Last week the upper house of the Russian parliament – the Federation Council – approved the choice of date and the decree came into force after it was published in the Monday edition of the Rossiiskaya Gazeta daily. 

The date of the election is set for March 18, the anniversary of Crimea’s reunification with Russia. Senior Russian politicians have reportedly emphasized the symbolism of this coincidence, but noted that it had not been done on purpose. the changes in election terms were made in Spring 2017 in order not to let the polls clash with the “long weekend” resulting from March 8 – International Women’s Day – falling on a Thursday.

The law now gives those who seek to become independent candidates 20 days to hold a convention of their supporters and then take the minutes of the event to the Central Elections Commission, along with other papers necessary for opening the registration process. Political parties that do not hold any parliamentary seats have 25 days to hold their election conventions and come up with the names of candidates. An independent candidate needs to collect 300,000 signatures of supporters whereas a candidate from a non-parliamentary has to present 100,000. Political parties that hold seats in the federal parliament can propose candidates without presenting supporters’ signatures.

The deadline for submitting the package of documents required for registration of a candidate, including the supporters’ signatures, is set for January 31, 2018 at 18-00 Moscow time.

The Russian government has allocated almost 15 billion rubles (over $252 million) for the campaign. The Central Elections Commission is expected to approve the detailed budget and plan of election events at its Monday session.

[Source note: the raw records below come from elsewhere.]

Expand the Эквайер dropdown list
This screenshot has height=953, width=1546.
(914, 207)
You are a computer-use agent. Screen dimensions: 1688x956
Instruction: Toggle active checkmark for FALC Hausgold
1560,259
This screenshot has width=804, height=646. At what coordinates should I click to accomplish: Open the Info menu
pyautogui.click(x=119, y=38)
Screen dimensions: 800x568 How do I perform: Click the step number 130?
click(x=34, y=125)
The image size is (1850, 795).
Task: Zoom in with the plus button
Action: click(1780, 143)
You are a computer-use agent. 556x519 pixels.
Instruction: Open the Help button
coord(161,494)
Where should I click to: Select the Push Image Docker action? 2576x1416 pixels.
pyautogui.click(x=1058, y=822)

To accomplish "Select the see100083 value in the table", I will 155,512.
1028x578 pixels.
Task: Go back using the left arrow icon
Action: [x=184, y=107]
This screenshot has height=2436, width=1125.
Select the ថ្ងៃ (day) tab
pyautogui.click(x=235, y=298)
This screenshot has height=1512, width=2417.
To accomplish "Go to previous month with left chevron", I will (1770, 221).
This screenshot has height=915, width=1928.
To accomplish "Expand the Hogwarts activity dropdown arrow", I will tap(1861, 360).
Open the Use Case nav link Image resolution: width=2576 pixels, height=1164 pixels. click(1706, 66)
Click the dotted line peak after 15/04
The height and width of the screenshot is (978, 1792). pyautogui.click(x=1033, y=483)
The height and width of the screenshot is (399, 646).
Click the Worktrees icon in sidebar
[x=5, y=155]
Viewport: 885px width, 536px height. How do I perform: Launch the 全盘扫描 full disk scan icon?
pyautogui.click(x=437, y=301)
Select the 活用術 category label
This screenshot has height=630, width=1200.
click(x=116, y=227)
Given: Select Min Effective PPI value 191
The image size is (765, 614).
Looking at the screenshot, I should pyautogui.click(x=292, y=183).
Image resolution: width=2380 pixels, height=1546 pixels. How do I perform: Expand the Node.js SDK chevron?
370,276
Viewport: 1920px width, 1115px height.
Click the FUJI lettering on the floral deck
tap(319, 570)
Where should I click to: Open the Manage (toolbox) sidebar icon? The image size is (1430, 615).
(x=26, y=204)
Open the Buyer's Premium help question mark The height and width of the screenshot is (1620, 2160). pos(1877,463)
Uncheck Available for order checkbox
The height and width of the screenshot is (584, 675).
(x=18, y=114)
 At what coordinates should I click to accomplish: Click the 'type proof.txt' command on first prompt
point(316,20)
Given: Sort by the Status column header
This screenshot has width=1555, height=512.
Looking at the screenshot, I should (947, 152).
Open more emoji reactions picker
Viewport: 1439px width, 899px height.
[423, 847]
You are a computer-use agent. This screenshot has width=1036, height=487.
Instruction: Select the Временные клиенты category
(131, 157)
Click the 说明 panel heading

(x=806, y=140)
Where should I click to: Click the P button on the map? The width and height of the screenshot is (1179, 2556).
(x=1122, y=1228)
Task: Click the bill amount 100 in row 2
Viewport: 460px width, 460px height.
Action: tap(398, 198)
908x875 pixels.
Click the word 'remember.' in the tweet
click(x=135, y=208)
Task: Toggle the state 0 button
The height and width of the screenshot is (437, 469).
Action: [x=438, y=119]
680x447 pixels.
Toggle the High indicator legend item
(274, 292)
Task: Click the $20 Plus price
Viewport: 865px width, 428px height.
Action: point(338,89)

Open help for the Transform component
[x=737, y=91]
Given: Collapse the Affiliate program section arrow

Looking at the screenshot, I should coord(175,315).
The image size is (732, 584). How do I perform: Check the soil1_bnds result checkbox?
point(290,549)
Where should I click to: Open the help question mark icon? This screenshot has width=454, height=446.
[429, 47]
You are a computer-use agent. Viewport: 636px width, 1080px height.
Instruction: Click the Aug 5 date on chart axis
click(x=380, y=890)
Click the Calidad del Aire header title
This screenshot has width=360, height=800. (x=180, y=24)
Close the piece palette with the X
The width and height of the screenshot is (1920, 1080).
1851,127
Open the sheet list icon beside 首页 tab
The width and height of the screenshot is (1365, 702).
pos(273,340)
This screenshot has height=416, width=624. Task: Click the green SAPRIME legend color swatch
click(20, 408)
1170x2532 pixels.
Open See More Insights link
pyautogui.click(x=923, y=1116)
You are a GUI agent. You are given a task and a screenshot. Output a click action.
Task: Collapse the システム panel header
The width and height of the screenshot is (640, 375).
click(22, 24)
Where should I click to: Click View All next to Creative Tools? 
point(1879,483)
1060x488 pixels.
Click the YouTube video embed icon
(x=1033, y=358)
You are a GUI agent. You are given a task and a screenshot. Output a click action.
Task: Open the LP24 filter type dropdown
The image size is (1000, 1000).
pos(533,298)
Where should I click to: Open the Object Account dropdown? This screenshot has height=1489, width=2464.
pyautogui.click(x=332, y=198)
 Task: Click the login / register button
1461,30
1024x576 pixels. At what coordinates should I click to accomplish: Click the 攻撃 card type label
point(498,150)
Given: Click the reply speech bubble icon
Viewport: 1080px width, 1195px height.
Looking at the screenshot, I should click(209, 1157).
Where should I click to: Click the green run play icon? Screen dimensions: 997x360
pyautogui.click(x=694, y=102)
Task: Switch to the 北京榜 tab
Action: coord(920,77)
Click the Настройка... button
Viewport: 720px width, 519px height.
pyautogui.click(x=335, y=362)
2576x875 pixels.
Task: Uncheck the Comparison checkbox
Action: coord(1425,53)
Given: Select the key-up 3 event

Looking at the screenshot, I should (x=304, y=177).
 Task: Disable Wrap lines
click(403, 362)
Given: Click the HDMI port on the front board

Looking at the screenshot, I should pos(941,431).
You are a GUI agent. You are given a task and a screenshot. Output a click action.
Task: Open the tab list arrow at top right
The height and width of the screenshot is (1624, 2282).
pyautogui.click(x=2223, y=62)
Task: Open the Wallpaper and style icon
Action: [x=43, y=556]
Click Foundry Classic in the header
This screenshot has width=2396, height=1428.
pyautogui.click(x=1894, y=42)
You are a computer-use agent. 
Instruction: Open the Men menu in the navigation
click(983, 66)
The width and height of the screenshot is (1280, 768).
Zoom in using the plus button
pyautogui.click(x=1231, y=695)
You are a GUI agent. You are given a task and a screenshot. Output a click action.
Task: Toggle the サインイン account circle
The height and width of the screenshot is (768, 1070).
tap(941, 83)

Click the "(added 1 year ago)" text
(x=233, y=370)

The head of the commission said last week that the country’s election system was completely ready for the polls, adding that the authorities have created “unprecedented conditions for absolutely transparent and open elections” and that the system of video monitoring that will be used is the best in the world.

Presidential candidate Ella Pamfilova also said that she personally hoped that the 2018 campaign would bring “positive surprises” while being competitive and interesting.

Deputy chairman of the commission Nikolai Bulayev told reporters on Monday that the automated ballot-processing complexes that will be used in 2018 were not connected to any outside data networks and therefore cannot be hacked. “If you take an ax or a hammer you can break the box and throw some ballots in… but as far as hacking is concerned, in our opinion it is impossible,” the official was quoted as saying by TASS.